Operations 20 min read

How Bilibili Overcame a Massive CDN Outage: Cloud‑Edge Incident Response Lessons

This article details the August 2023 Bilibili CDN failure, analyzes its root causes, describes the 1‑5‑10 emergency recovery framework, and presents cloud‑side SLB/BFS optimizations and edge‑side scheduling and fallback strategies that together restored service and improved future resilience.

ITPUB
ITPUB
ITPUB
How Bilibili Overcame a Massive CDN Outage: Cloud‑Edge Incident Response Lessons

Background

On August 4, 2023, a CDN service failure from a cloud provider caused a sudden surge of back‑origin traffic, overloading the BFS SLB and leading to widespread white‑screen and video playback issues for users relying on image, JS, and CSS resources.

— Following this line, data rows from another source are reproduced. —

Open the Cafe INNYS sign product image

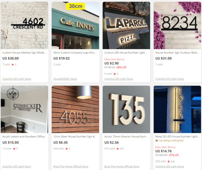pos(75,25)
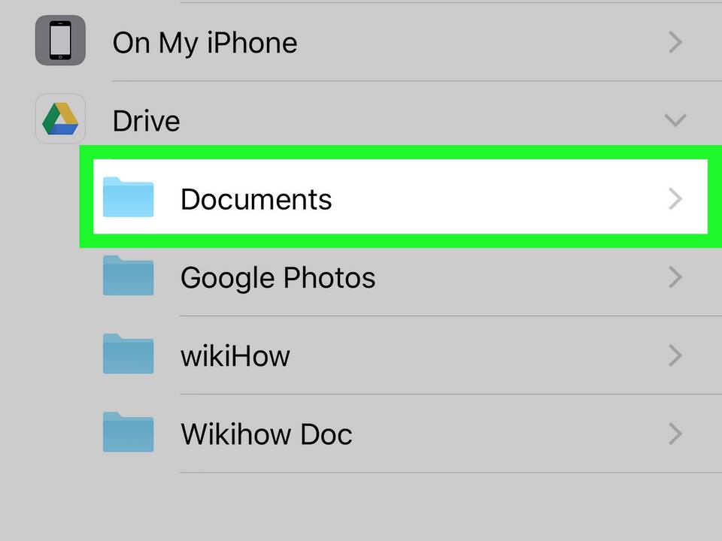Screen dimensions: 722x541
Task: Select the Wikihow Doc folder icon
Action: pos(128,431)
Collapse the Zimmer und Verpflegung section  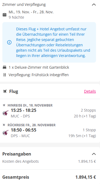(94, 5)
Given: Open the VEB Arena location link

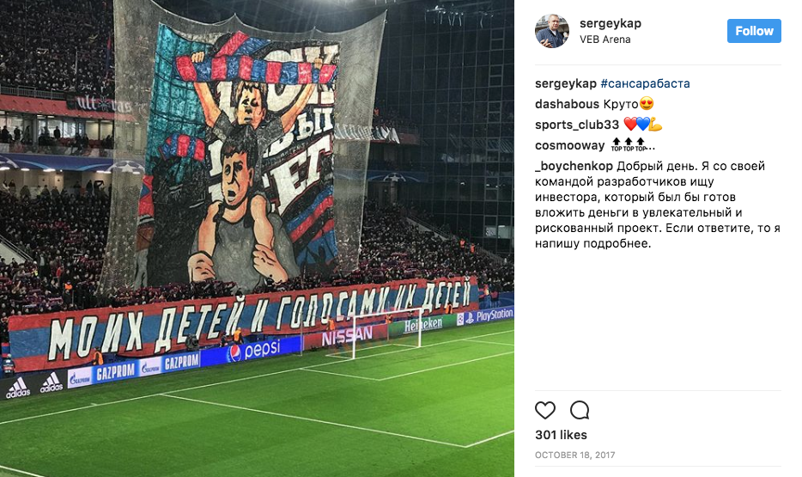Looking at the screenshot, I should point(605,40).
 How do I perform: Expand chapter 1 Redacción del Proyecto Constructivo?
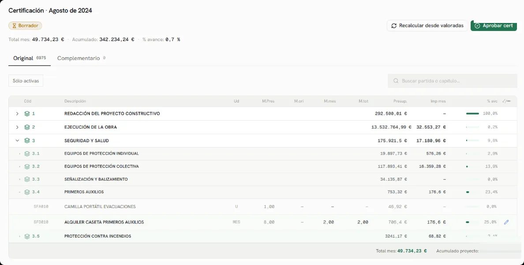17,114
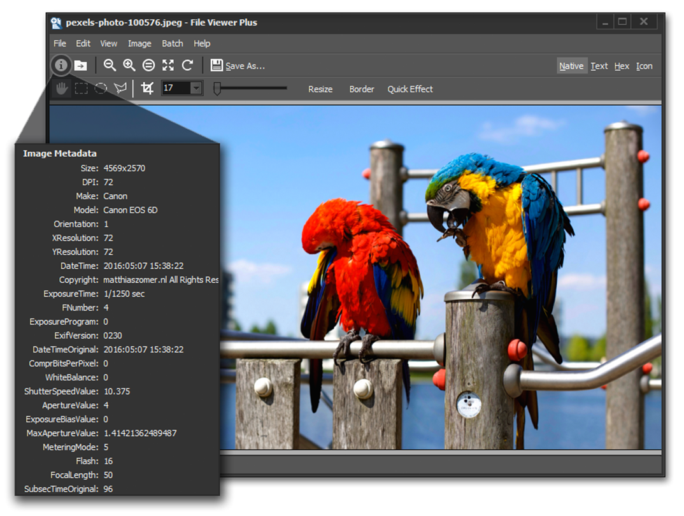Image resolution: width=684 pixels, height=516 pixels.
Task: Choose the elliptical selection tool
Action: (101, 89)
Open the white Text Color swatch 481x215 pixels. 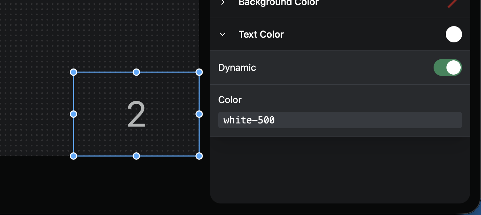point(454,34)
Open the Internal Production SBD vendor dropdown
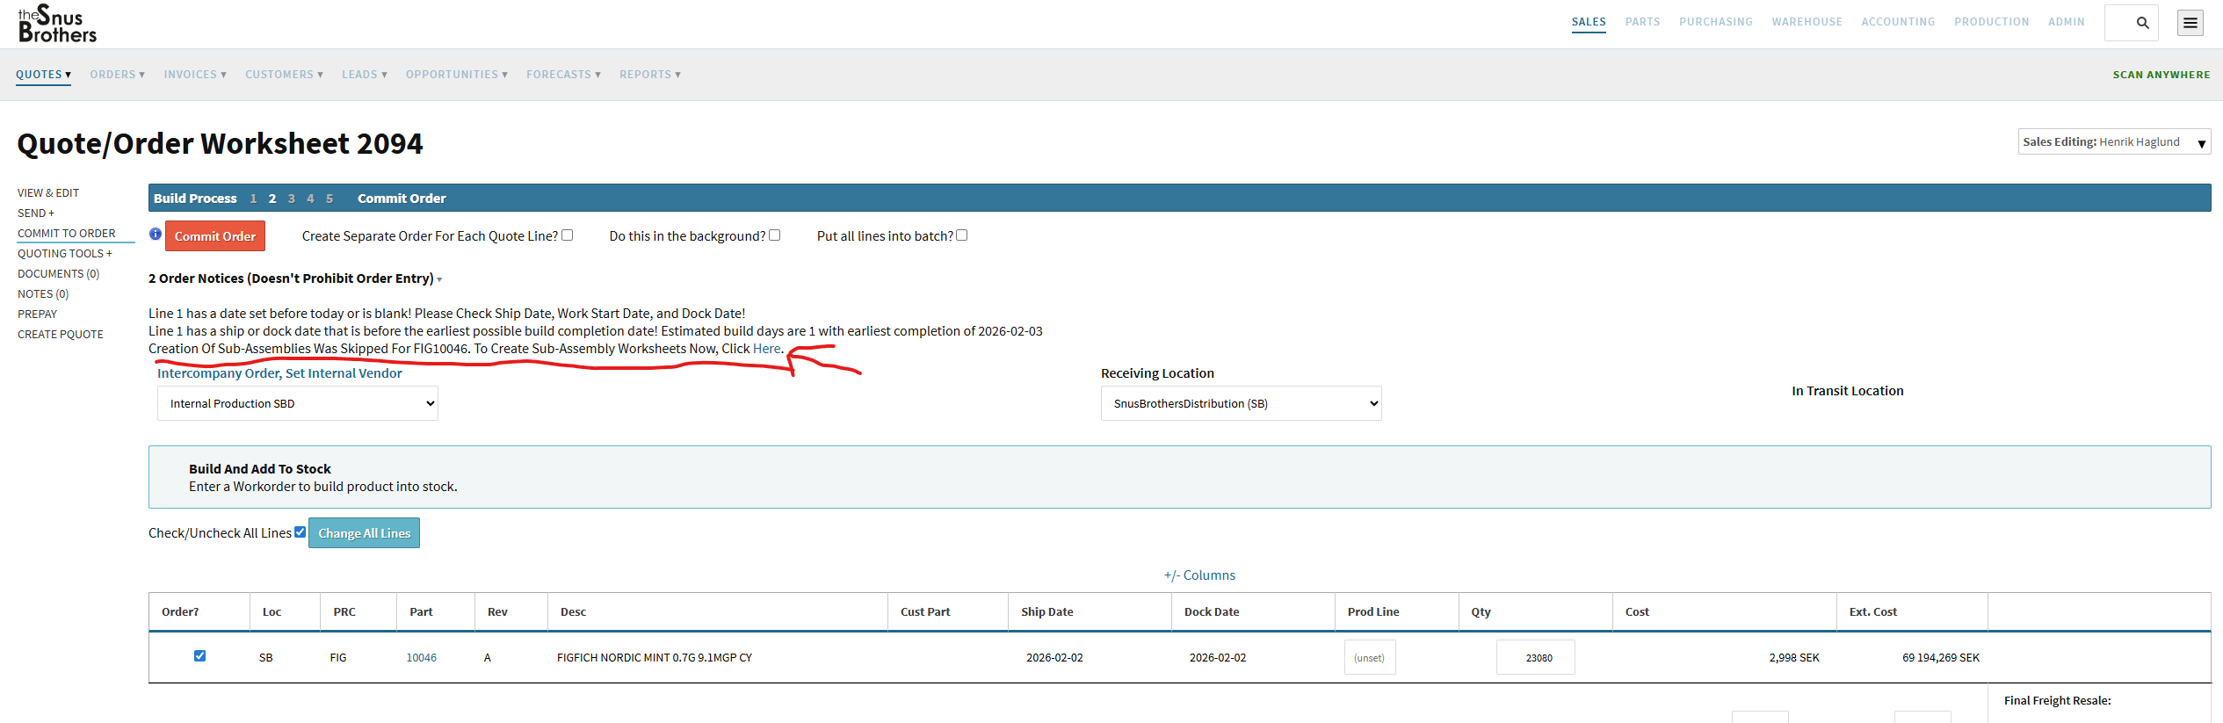Screen dimensions: 2223x723 click(x=297, y=403)
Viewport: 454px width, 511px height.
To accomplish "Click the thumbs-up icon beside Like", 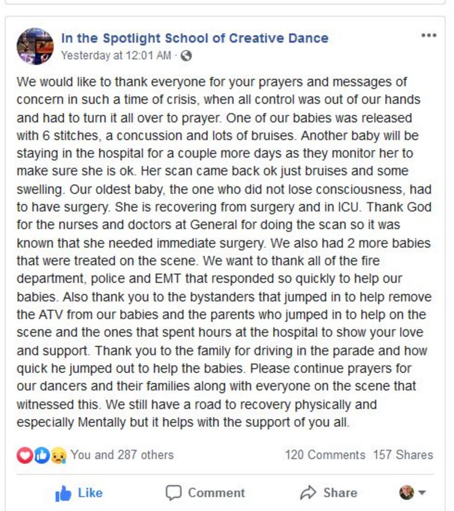I will pos(63,493).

The failure triggered two automatic domain‑downgrade policies: "origin back‑routing" (domains resolve directly to the origin) and "domain disable" (domains return 403), both of which generated massive traffic and user‑visible errors.

Incident Analysis

North‑South Traffic Analysis

Client devices (APP, Web, OTT) request Bilibili image services through CDN → SLB (7‑layer load balancer) → BFS (internal small‑file storage). The architecture consists of:

CDN provided by multiple third‑party vendors.

BFS‑dedicated SLB clusters acting as the back‑origin target.

BFS service offering small‑file storage and image processing.

Cache cluster built with Apache Traffic Server, better suited for massive small‑file caching than NGINX.

Image service handling scaling, cropping, format conversion, etc.

Storage service backed by BOSS object storage.

Root‑Cause Analysis

Origin back‑routing flooded the origin with hundreds of gigabytes of traffic because the CDN’s cache hit rate (≈98%) dropped to 0.

SLB CPU hit 100 % in multiple AZs, returning 5XX errors; no rate‑limiting was configured under the assumption that CDN caching prevented overload.

Rate‑limit configuration failed to publish because both AZs’ CPUs were saturated.

Node scaling was ineffective; newly added nodes were immediately killed, and the limited number of backend machines could not handle the multiplied traffic.

BFS received no real back‑origin requests initially because traffic was stuck at the overloaded SLB.

The "domain disable" policy returned 403 to users, causing white‑screens and failed JS loads.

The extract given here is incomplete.